A dívida pendente com a Rússia é o calcanhar de aquiles do atual projeto de empréstimos do FMI à Ucrânia e, em última instância, um mecanismo arrasto da Ucrânia à órbita de Moscou ao mesmo tempo em que este busca cortar a influência do Ocidente sobre Kiev.
Como sugere uma reportagem da Rádio Europa Livre, o empréstimo rápido inicial da Rússia à Ucrânia foi o "cálice envenenado" que agora ameaça a capacidade do país que quitar suas dívidas, um cavalo de Tróia que garantiria influência de Moscou em Kiev.
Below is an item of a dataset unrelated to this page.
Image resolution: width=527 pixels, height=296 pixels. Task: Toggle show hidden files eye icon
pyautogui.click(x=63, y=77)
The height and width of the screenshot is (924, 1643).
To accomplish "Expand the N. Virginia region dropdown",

Com a economia em grave crise, altamente endividada e desorganizada, os ucranianos tendem a perder ainda mais confiança no mercado internacional e afugentar investimento estrangeiro, como coloca o relatório do FMI. Segundo as regras do Fundo, um país membro não pode receber empréstimos enquanto estiver endividado com países ou credores. A solução seria, ou o pagamento da dívida (o que não é possível até sua data limite, mês que vem), ou a sua reestruturação. A Rússia, porém, está buscando bloquear futuros empréstimos à Kiev através da não renegociação de sua dívida. Moscou alega que o dinheiro a ser pago é de Estado para Estado, ao passo que a Ucrânia considera esta mesma dívida relacionada a credores comerciais. Em suma, para os russos a dívida é "oficial", mas os ucranianos ela é "comercial". Com a recusa russa de sentar-se à mesa, o primeiro-ministro da Ucrânia ameaçou dar um calote na Rússia.
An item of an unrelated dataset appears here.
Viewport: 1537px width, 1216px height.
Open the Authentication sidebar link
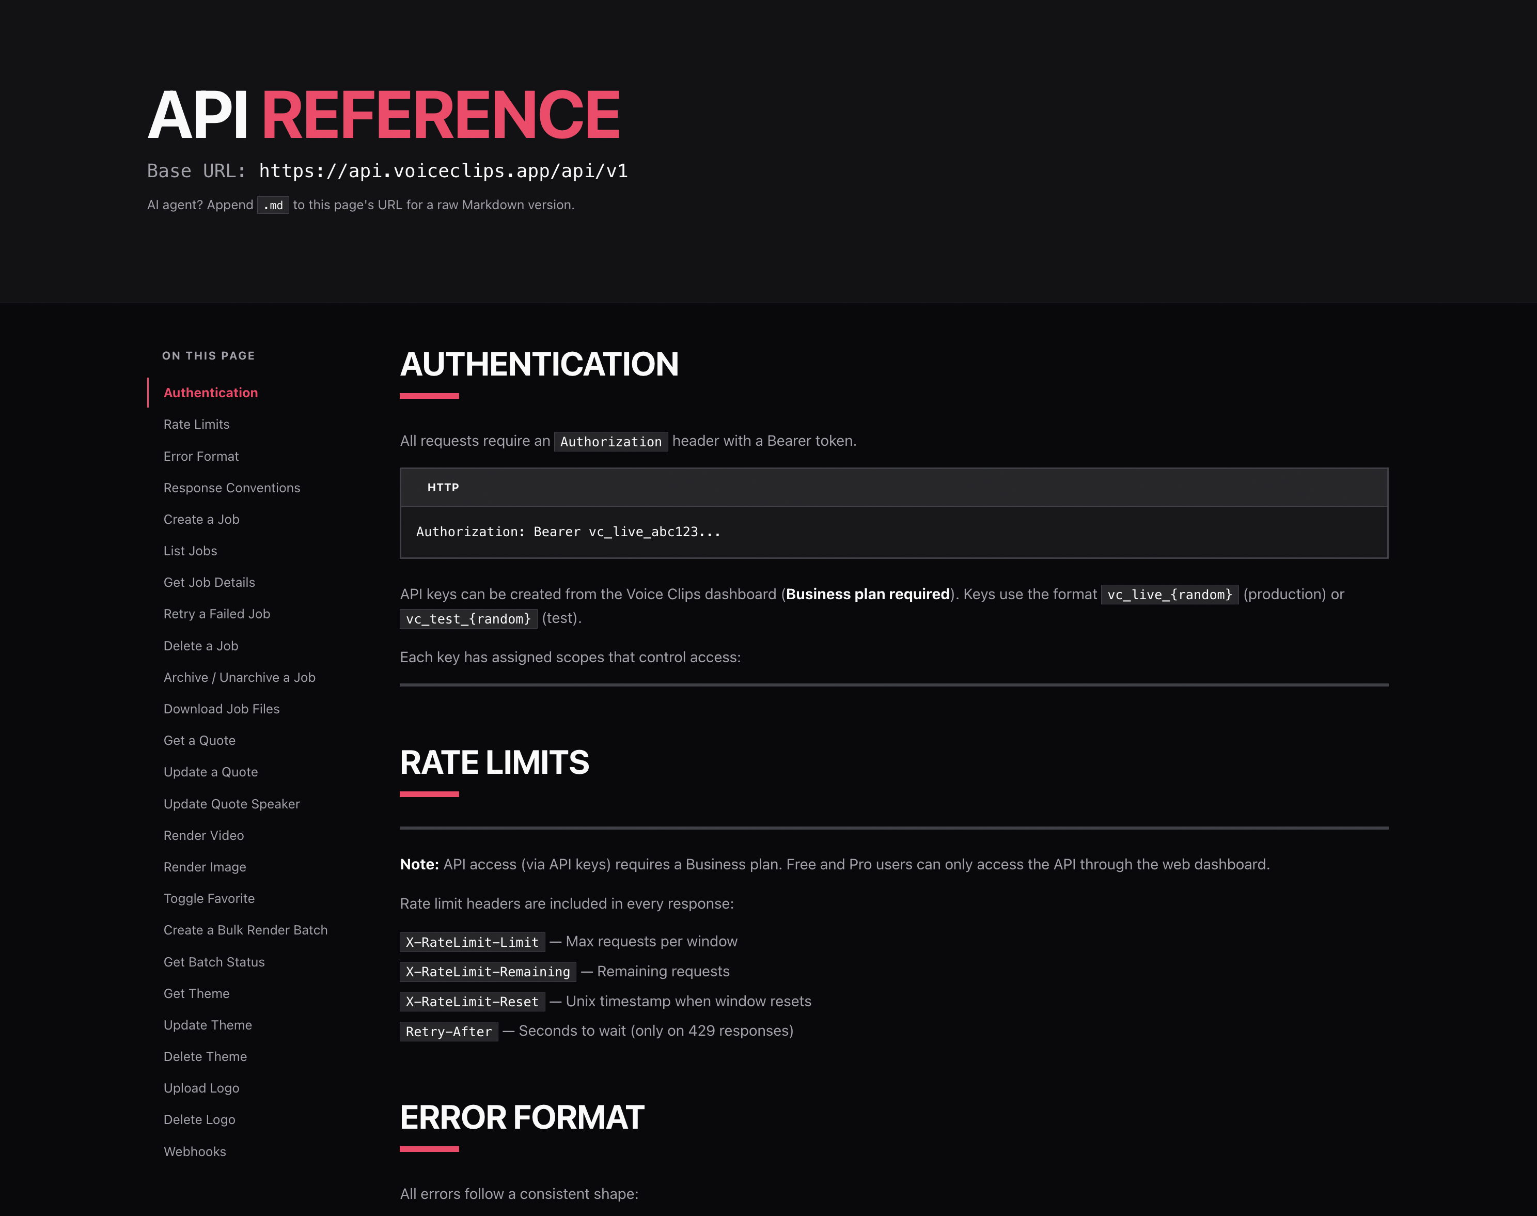(210, 392)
Sendo a Ucrânia pivô de uma crise mais ampla, o Ocidente reagiu por meio do FMI: o Fundo, cujos votos no Conselho Executivo é comandado principalmente por americanos e aliados, está buscando mudar as regras de empréstimo internacional para permitir que países endividados possam receber ajuda financeira. Desta forma a Ucrânia estaria livre para receber dinheiro do FMI mesmo com a dívida pendente com os russos. A expectativa é que as mudanças nas regras sejam anunciadas no encontro do G-20 na Turquia ainda neste mês.
O FMI já havia perdoado U$ 3,8 bilhões da Ucrânia em 27 de agosto passado como forma de estimular as reformas internas para pagar sua dívida externa. Um corte bastante generoso numa época em que parte do Ocidente passa por uma crise econômica, mas que parece se justificar por razões geopolíticas, isto é, de afastar a Ucrânia da Rússia. Para Kiev foi um "ganho" maior do que o dinheiro depositado por Moscou na esteira de crise que derrubou Yanukovich.
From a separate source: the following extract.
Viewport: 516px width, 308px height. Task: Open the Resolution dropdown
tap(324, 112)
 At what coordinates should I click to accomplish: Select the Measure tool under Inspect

A economia da Ucrânia não deve retomar seu desenvolvimento tão cedo. O relatório do FMI projeta que o PIB do país atingirá o patamar do final da era soviética só em 2019. Isto se tudo der certo, segundo o desejo do Fundo. Mas como a crise na Ucrânia provou, o jogo pesado da Rússia não está nas finanças, mas no seu hard power. O mecanismo financeiro é apenas um ponto menor de tensão para um país que está disposto, a julgar por seu revisionismo nacionalista, sua ação na Crimeia e na recente intervenção na Síria, de ir bem além do que os líderes ocidentais esperam. Isto apesar da crise econômica na própria Rússia. Ainda há muitos capítulos pela frente. Resta saber qual dos lados suportará o desgaste de longo prazo.